This repository contains a comprehensive analysis of customer churn in a banking context. The goal of this project is to predict and understand the factors that influence customers' decision to leave the bank, and to explore various techniques to improve model performance.
Demo Link:
https://huggingface.co/spaces/yaksh1/Bank-Churn-Analysis
The dataset used for this analysis includes the following features:
- customerID: Unique identifier for each customer.
- credit score: The credit score of the customer.
- Salary: The salary of the customer.
- balance: The account balance of the customer.
- satisfaction score: The satisfaction score of the customer.
- age: The age of the customer.
- tenure: The number of years the customer has been with the bank.
- gender: The gender of the customer (Male or Female).
- Churn: Whether the customer churned (1) or not (0).
-
Exploratory Data Analysis (EDA):
- Understanding the distribution of features.
- Identifying and handling missing values.
- Exploring relationships between variables.
-
Data Cleaning:
- Handling outliers and anomalies.
- Feature scaling and normalization.
- Encoding categorical variables.
-
Stratified K-fold Cross Validation:
- Implementing Stratified K-fold cross-validation to evaluate model performance.

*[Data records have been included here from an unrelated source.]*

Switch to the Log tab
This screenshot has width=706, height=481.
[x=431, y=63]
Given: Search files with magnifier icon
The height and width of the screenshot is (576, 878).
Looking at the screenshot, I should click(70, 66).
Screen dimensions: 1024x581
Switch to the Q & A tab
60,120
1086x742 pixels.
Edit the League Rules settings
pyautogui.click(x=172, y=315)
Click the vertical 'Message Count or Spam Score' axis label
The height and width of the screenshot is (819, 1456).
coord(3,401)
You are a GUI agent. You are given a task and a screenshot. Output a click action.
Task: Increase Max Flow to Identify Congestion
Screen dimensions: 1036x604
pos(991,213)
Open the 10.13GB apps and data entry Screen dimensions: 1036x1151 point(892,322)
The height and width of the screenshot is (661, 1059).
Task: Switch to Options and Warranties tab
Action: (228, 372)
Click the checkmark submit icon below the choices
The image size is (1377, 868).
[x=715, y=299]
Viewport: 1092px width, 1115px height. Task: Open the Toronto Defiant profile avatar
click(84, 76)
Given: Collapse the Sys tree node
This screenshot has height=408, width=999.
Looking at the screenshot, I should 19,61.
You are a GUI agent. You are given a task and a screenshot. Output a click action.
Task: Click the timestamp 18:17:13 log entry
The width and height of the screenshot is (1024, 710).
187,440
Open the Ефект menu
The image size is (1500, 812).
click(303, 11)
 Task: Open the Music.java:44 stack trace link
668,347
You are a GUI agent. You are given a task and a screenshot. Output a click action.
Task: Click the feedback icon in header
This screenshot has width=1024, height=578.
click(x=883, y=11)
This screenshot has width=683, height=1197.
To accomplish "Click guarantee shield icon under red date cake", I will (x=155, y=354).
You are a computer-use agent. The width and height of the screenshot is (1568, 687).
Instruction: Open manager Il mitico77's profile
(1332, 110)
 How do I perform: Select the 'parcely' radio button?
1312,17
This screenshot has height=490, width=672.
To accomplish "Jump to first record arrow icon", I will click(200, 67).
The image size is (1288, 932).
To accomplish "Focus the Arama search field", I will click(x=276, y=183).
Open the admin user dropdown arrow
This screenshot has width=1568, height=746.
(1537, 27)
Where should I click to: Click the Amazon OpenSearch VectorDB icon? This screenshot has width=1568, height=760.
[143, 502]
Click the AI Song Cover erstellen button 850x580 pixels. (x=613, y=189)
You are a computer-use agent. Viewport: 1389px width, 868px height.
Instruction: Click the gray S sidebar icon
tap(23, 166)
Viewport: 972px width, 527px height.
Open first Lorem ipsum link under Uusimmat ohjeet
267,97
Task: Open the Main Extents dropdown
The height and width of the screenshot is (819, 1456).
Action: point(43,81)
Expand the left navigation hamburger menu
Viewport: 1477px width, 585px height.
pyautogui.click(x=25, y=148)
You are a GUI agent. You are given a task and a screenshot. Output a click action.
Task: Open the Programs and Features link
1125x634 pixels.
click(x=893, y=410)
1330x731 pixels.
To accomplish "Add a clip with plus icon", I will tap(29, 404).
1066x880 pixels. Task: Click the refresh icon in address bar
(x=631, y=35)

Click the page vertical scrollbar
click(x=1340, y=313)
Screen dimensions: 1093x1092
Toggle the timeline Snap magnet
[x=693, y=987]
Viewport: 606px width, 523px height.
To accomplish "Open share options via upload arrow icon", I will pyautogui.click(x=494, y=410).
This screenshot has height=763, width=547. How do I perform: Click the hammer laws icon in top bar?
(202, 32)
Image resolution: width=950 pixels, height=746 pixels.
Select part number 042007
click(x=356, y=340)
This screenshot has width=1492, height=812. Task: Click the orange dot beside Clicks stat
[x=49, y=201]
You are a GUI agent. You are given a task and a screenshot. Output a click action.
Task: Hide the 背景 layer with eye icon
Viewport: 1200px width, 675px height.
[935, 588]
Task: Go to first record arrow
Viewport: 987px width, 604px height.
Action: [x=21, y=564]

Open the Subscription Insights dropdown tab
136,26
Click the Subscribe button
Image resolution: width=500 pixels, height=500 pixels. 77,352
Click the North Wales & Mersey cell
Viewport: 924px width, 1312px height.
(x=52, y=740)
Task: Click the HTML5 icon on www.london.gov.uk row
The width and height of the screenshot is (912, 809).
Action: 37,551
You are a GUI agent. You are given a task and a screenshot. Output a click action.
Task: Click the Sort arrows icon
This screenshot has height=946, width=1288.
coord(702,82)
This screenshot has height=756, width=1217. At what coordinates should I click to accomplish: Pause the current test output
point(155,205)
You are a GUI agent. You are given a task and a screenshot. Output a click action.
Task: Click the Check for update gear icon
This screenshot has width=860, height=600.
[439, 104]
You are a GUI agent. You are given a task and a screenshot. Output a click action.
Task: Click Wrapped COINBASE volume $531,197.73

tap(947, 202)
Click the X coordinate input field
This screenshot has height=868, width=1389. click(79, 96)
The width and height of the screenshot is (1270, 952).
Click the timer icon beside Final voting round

- Optimizing hyperparameters for better results.
-
SMOTE-ENN:
- Addressing class imbalance using the SMOTE-ENN technique.
- Balancing the dataset to improve model training.
-
Machine Learning Models:
- Utilizing various machine learning algorithms for churn prediction.
- Evaluating model performance using metrics like accuracy, precision, recall, and F1-score.
To get started with this project, clone the repository to your local machine:
git clone https://github.com/your-username/bank-churn-analysis.git
Feel free to explore the Jupyter Notebook files and the code in this repository. Your feedback and contributions are highly appreciated.